▶ **Problem description**
Find each line in the entries below that contains the word "Task", and copy those lines.

▶ **Information given**
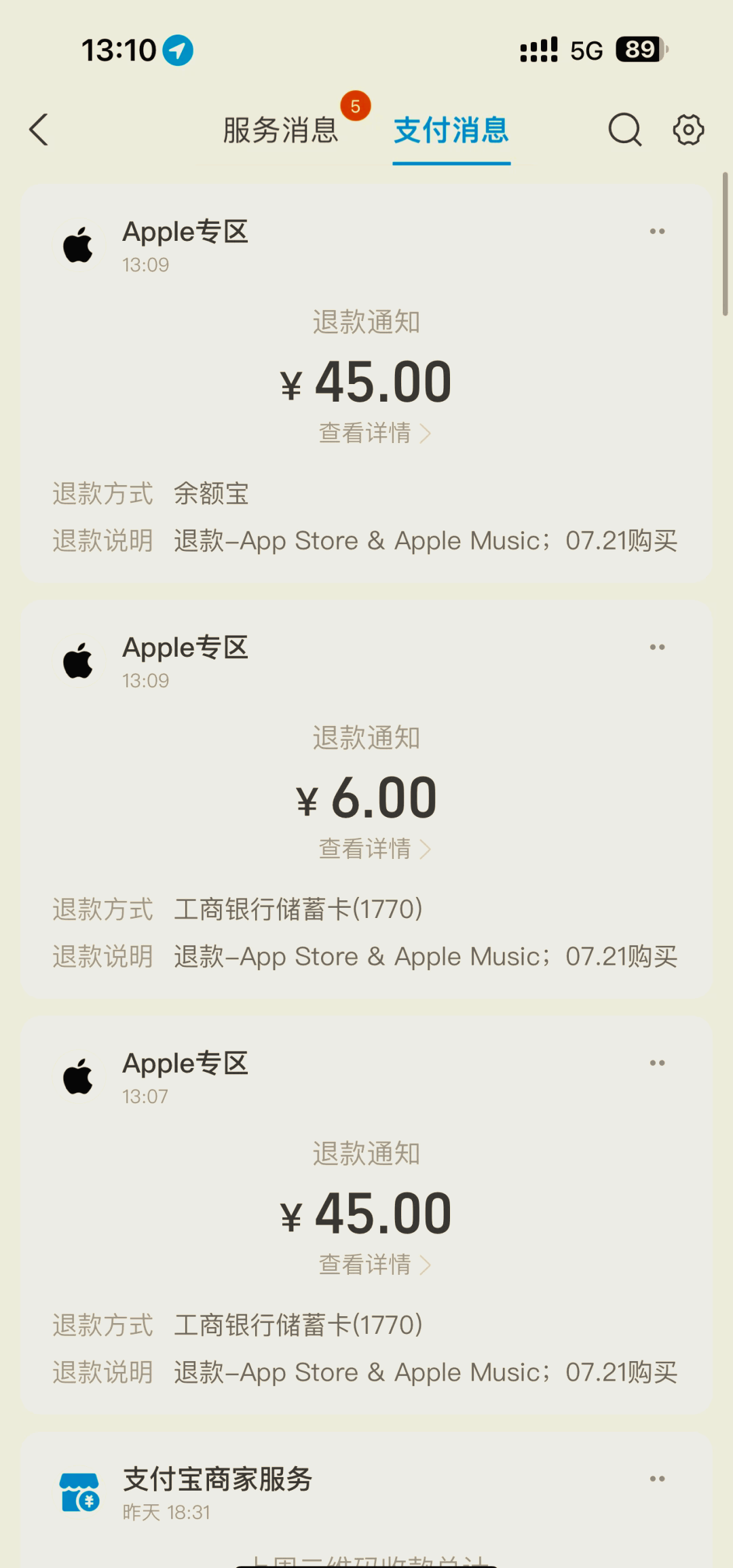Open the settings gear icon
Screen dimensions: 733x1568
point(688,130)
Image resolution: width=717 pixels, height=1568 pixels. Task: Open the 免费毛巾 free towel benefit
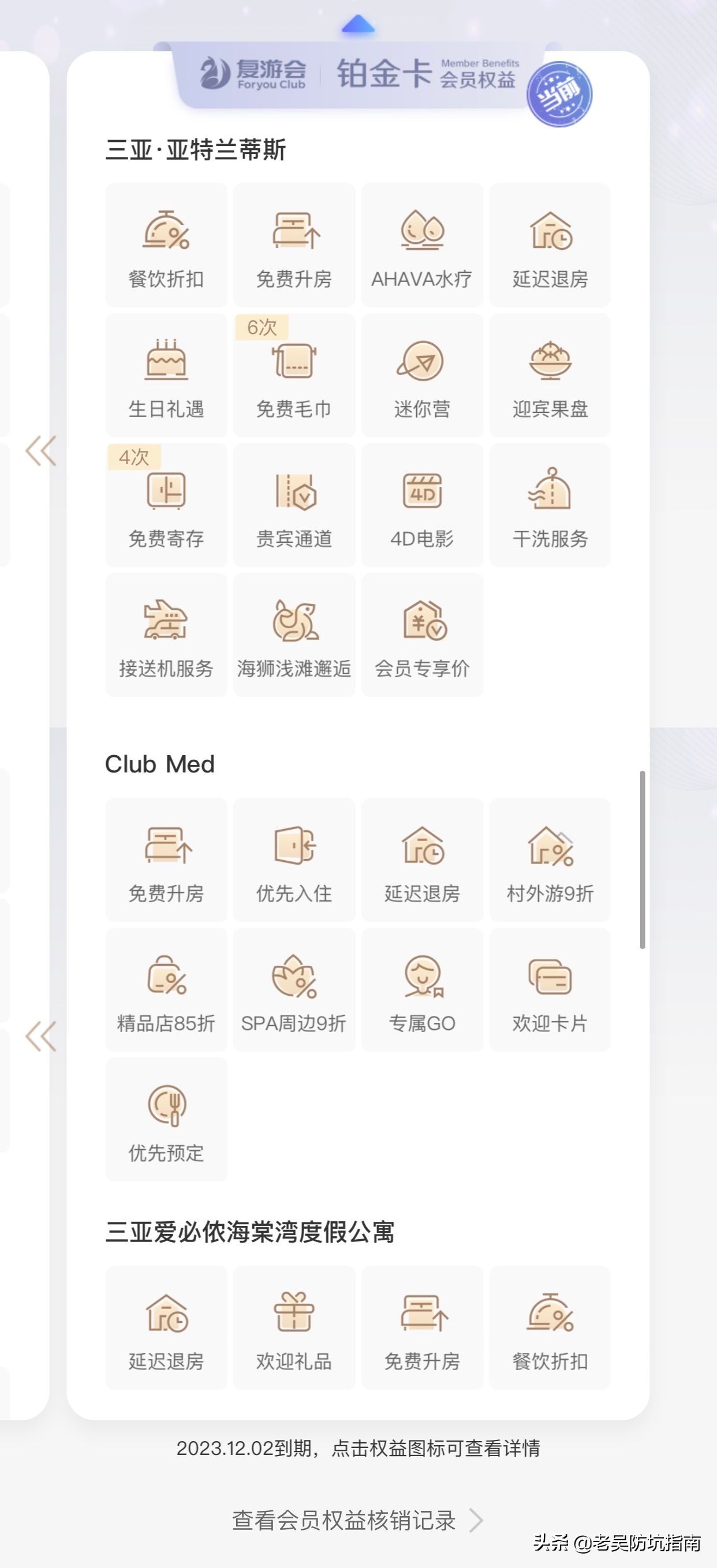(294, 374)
...
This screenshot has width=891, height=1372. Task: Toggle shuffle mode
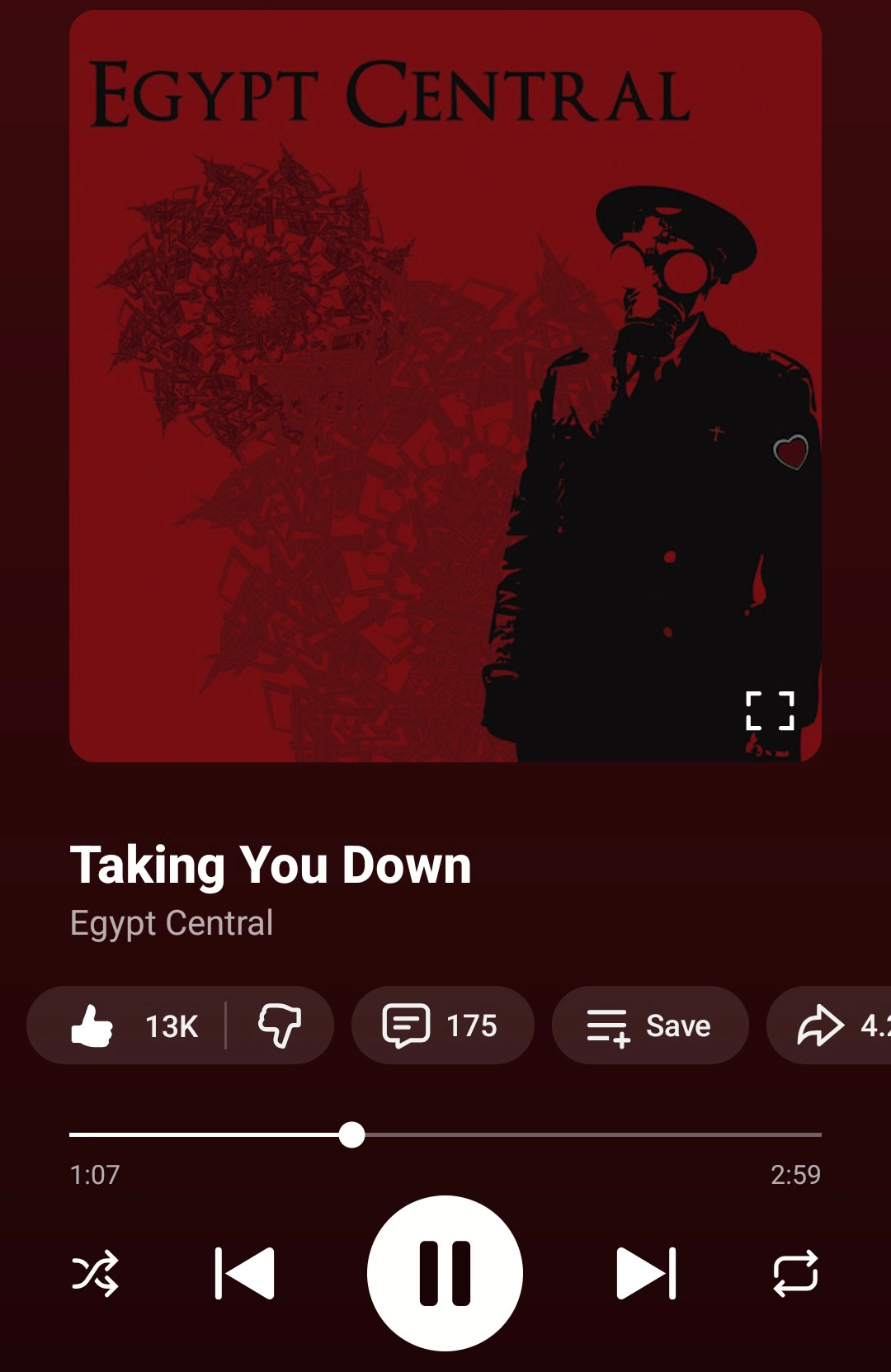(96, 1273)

▶ **Correct output**
Image resolution: width=717 pixels, height=1568 pixels. Task: Open the 免费毛巾 free towel benefit
This screenshot has width=891, height=1372. Task: Toggle shuffle mode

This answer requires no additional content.